We're talking about the building blocks of matter.
It's atoms and elements and all the basic bits that make our universe.
(fire crackling) Today on "Spotlight Earth."
(upbeat music continues) (blocks thumping) Well, fortunately the universe is a little bit more resilient than my game with building blocks.
Matter is a very broad term for anything that has mass and occupies space.
So anything that you see or touch is matter.
And matter has three main states: solid, liquid, and gas.
Matter never goes away.
It just gets transferred to another form.
If we add heat to ice, a solid, (water thumping) it changes to water, a liquid.
(ice crackling) If we add cold to the liquid water, it will turn solid, ice.
(steam hissing) And if steam, water in a gaseous form, is cooled down, it will condense and turn back into liquid.
(light music) Matter is made up of atoms.
Atoms are so small, we can't see them with the naked eye.
All atoms are made up of three main parts.
Protons have a positive charge.
Neutrons are neutral, meaning they have no charge.

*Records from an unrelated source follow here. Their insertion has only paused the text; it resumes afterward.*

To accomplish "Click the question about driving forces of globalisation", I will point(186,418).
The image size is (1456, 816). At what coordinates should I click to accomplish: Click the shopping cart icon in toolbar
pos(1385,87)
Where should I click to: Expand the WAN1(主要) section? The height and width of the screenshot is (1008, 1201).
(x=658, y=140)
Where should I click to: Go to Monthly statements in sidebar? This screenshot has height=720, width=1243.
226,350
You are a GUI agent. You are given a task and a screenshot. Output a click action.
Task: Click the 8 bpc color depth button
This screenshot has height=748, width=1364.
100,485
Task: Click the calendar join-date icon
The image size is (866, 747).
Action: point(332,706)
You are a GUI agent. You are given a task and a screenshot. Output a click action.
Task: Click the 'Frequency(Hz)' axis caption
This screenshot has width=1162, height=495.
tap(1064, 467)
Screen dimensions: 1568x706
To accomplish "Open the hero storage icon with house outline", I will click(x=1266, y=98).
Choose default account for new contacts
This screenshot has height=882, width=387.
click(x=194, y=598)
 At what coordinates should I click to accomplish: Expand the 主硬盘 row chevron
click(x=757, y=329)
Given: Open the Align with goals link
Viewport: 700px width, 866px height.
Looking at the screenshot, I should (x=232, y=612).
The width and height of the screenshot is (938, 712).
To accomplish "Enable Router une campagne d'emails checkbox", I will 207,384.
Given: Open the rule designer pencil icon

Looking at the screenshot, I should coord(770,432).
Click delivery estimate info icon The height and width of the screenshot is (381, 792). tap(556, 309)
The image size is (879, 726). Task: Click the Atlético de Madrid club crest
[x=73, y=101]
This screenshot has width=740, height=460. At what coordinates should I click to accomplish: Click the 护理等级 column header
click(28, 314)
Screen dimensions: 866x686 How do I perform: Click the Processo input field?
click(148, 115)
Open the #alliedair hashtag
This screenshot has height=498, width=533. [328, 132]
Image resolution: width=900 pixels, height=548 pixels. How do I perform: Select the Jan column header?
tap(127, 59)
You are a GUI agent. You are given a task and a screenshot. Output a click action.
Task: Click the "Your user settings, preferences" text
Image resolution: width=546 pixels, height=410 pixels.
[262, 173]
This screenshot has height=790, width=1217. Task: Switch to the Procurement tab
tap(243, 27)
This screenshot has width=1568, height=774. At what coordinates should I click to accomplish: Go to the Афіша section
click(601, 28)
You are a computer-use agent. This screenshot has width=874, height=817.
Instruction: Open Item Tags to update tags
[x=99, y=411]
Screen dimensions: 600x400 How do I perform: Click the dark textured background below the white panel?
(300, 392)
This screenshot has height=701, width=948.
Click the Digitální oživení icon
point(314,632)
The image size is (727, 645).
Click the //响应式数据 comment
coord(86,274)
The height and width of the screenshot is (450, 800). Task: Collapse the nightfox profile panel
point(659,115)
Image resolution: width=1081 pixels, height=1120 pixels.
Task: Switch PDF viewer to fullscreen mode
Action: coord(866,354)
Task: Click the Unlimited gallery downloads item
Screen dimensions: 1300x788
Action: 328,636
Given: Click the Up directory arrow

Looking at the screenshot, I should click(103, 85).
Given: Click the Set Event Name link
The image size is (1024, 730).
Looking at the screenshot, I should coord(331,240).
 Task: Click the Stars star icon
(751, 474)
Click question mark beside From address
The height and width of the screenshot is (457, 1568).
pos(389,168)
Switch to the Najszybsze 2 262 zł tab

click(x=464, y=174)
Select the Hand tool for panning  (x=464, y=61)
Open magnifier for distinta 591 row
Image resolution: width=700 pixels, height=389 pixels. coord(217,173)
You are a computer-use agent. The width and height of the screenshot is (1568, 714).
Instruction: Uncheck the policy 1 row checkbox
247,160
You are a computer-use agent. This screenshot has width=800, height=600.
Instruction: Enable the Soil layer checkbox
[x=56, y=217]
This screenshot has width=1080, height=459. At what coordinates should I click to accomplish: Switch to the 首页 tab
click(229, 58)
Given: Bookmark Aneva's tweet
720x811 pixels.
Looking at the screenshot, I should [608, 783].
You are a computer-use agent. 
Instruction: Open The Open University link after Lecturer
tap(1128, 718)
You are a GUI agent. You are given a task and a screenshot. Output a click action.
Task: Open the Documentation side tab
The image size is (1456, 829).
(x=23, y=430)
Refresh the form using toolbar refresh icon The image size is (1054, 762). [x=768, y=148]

And electrons have a negative charge.
The protons and the neutrons are in the nucleus of the atom, while the electrons revolve around the nucleus in their orbital shells.
Atoms with the same number of protons make up our elements.
Elements are pure substances made of the same types of atoms.
There are 118 known elements, and each has unique chemical characteristics.
(light music continues) Each element is represented on the periodic table of elements, also known as the periodic table.
We have Dmitri Mendeleev to thank.
He was a Russian scientist from the 1800s who was the first to organize the elements into the table.
Elements are listed by their atomic number, which is the same number of protons in the atom.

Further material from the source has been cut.